Measuring Long-term Impact of Ads on LinkedIn Feed
This work addresses the trade-off between engagement and revenue for LinkedIn's feed, providing insights for ad placement optimization, though it is incremental in nature.
The paper investigates how varying ad density in LinkedIn's newsfeed affects user engagement and revenue over time, finding that long-term impacts are significantly smaller than short-term effects and that different user cohorts react differently.

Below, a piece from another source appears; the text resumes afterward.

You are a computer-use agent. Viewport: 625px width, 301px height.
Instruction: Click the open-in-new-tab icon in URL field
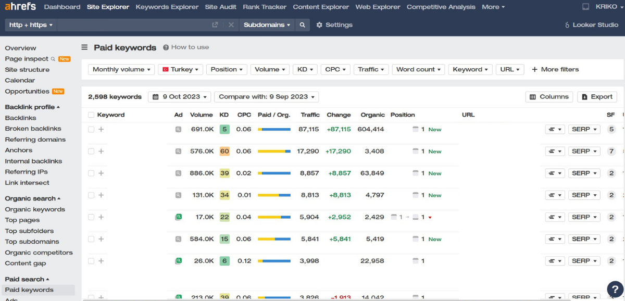(x=215, y=25)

Organic updates (from a member's network) and sponsored updates (or ads, from advertisers) together form the newsfeed on LinkedIn. The newsfeed, the default homepage for members, attracts them to engage, brings them value and helps LinkedIn grow. Engagement and Revenue on feed are two critical, yet often conflicting objectives. Hence, it is important to design a good Revenue-Engagement Tradeoff (RENT) mechanism to blend ads in the feed. In this paper, we design experiments to understand how members' behavior evolve over time given different ads experiences. These experiences vary on ads density, while the quality of ads (ensured by relevance models) is held constant. Our experiments have been conducted on randomized member buckets and we use two experimental designs to measure the short term and long term effects of the various treatments. Based on the first three months' data, we observe that the long term impact is at a much smaller scale than the short term impact in our application. Furthermore, we observe different member cohorts (based on user activity level) adapt and react differently over time.